По большому счету - Евгения Письменная
Шрифт:
Интервал:
Закладка:
Иностранные банки придут в Россию спустя много лет, будут работать с российскими компаниями и населением. И российские банки от этого факта не рухнут. ЦБ закалялся в борьбе.
Игроки
От тепла руки вафельный стаканчик уже немного размяк. Капля мороженого текла по краю и собиралась упасть, но Геращенко ловко подхватил ее языком.
Он с детства любил мороженое, которое продавалось в магазине у Кремля – ГУМе. Он помнил, что в те редкие дни, когда они с братом оказывались там, они всегда бежали наперегонки занимать очередь за этим мороженым – сливочным в стаканчиках.
Теперь у Кремля он бывал часто: каждую неделю ходил к президенту. От Центрального банка России, который он возглавлял, пешком идти минут пятнадцать, не больше. Маршрут нехитрый: вниз по Неглинной, мимо гостиницы «Метрополь», проходишь через ГУМ, пересекаешь Красную площадь и прямиком заходишь в Спасские ворота. А на обратном пути, после совещаний в Кремле, можно побаловать себя мороженым.

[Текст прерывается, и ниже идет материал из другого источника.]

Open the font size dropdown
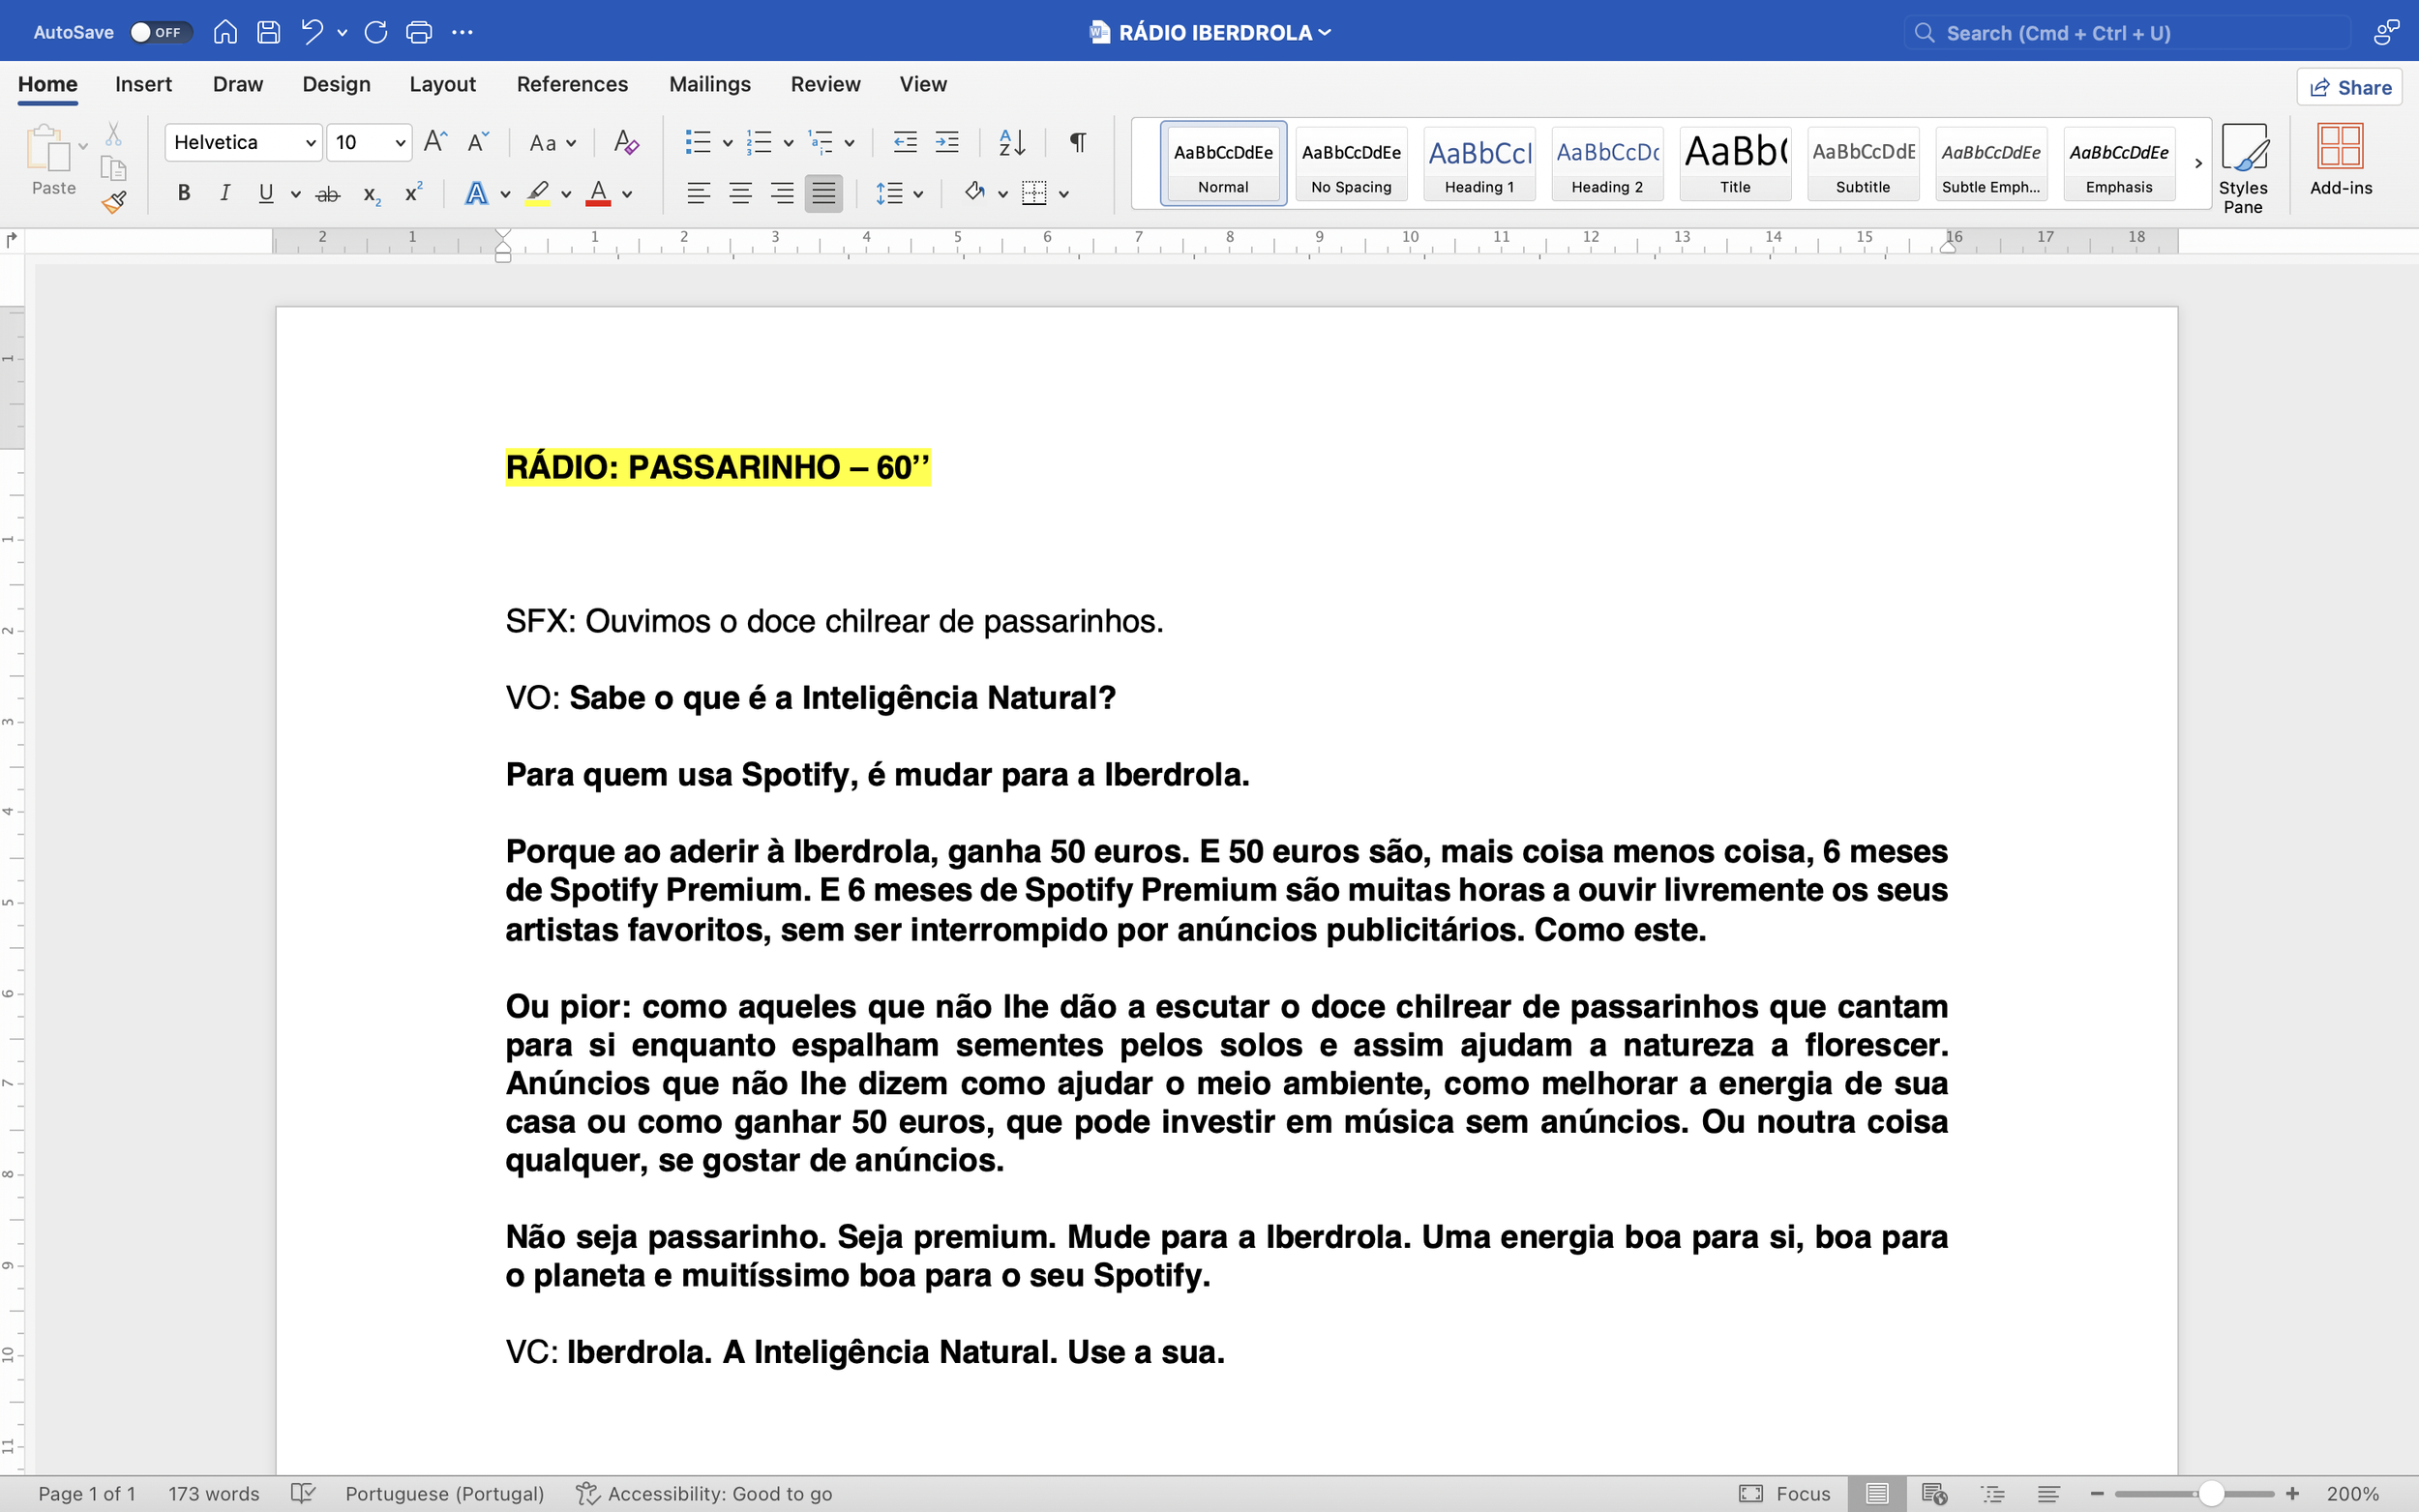The image size is (2419, 1512). (400, 143)
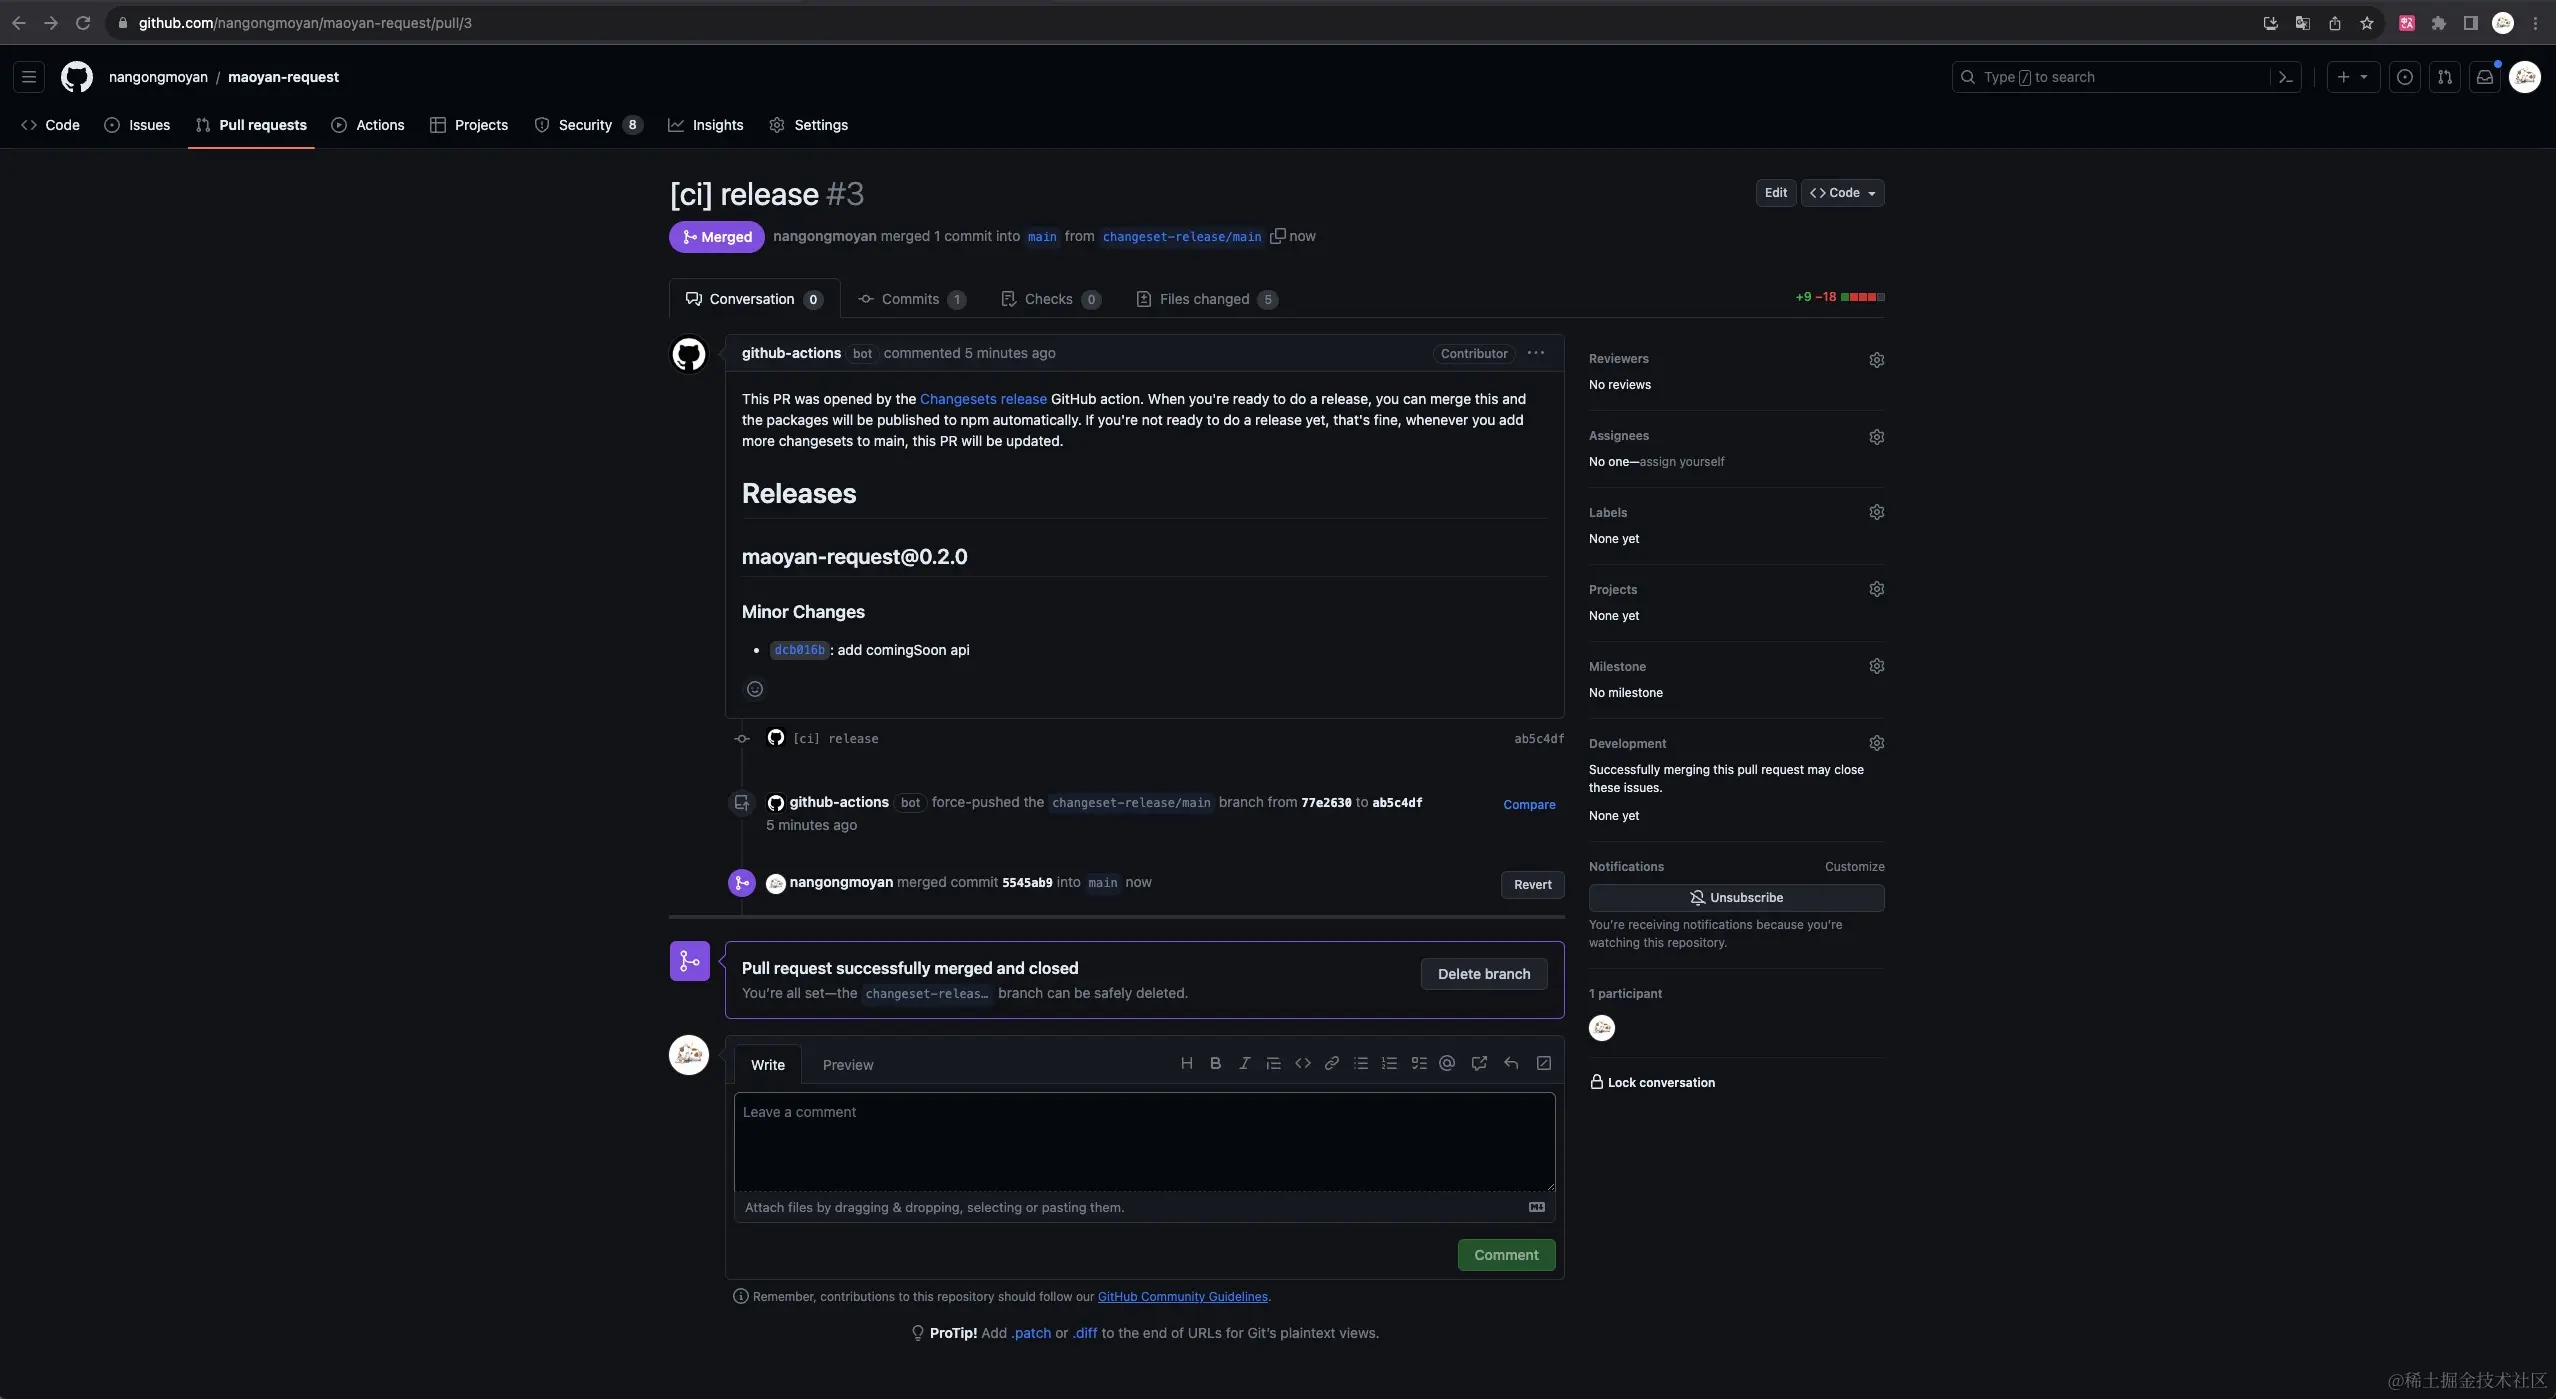Open the Reviewers settings gear
The width and height of the screenshot is (2556, 1399).
(x=1876, y=360)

Так было и в этот день – пятницу 30 апреля 1993 года. Только это было не рядовое совещание, а срочный вызов президента на беседу. В Кремле Геращенко был в полдень.
Встреча с Борисом Ельциным стала короткой и неприятной. Президент сидел за боковым столом, где обычно проходили совещания, и катал по столу три простых карандаша. Ответив на короткое приветствие, Геращенко сел напротив и в полной тишине смотрел на белые полные пальцы президента, под которыми гулко хрустели карандаши. Казалось, это занятие полностью поглотило Ельцина. После затянувшейся паузы тот поднял глаза на центробанкира и тихо, как будто равнодушно, задал вопрос:
– Может, тебе уйти, Виктор?
Геращенко, уловив настрой беседы, с теми же равнодушными нотками ответил:
– А чего так? Я что-то не так делаю?
Ельцин молча выложил на столе из карандашей треугольник и только потом, как будто нехотя, ответил:
– Да нет. Претензий нет. Ты в команду не вписываешься, понимаешь?
– Конечно, понимаю, – ответил Геращенко. – Вы в волейбол играли, а я баскетбол люблю. Бывает такое, что у игрока все есть, а в команду он не вписывается.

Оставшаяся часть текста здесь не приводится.